As with Bonaire and Curaçao, the island was originally populated by the Caquetio, an Amerindian people related to the Arawak. After the Spanish conquered the island in 1499, Aruba was basically left alone, since it held little in the way of agricultural or mineral wealth. The Dutch took charge of the island in 1636, and things remained relatively quiet until gold was discovered in the 1800s.

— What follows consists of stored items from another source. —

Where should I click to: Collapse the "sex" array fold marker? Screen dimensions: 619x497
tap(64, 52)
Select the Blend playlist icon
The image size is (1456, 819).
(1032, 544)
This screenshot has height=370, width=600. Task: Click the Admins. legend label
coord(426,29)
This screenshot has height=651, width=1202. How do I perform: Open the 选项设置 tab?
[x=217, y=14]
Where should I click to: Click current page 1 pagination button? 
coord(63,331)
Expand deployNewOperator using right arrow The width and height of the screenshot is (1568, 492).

Like the trademark watapana (divi-divi) trees that have been forced to bow to odd angles by the constant trade winds, Aruba has always adjusted to changes in the economic climate. Mining dominated the economy until the early part of the 20th century, when the mines became unprofitable. Shortly thereafter, Aruba became home to a major oil-refining operation, which was the economic mainstay until the early 1990s, when its contribution to the local economy was eclipsed by tourism. Today, after being so resolutely dedicated to attracting visitors for so many years, Aruba's national culture and tourism industry are inextricably intertwined.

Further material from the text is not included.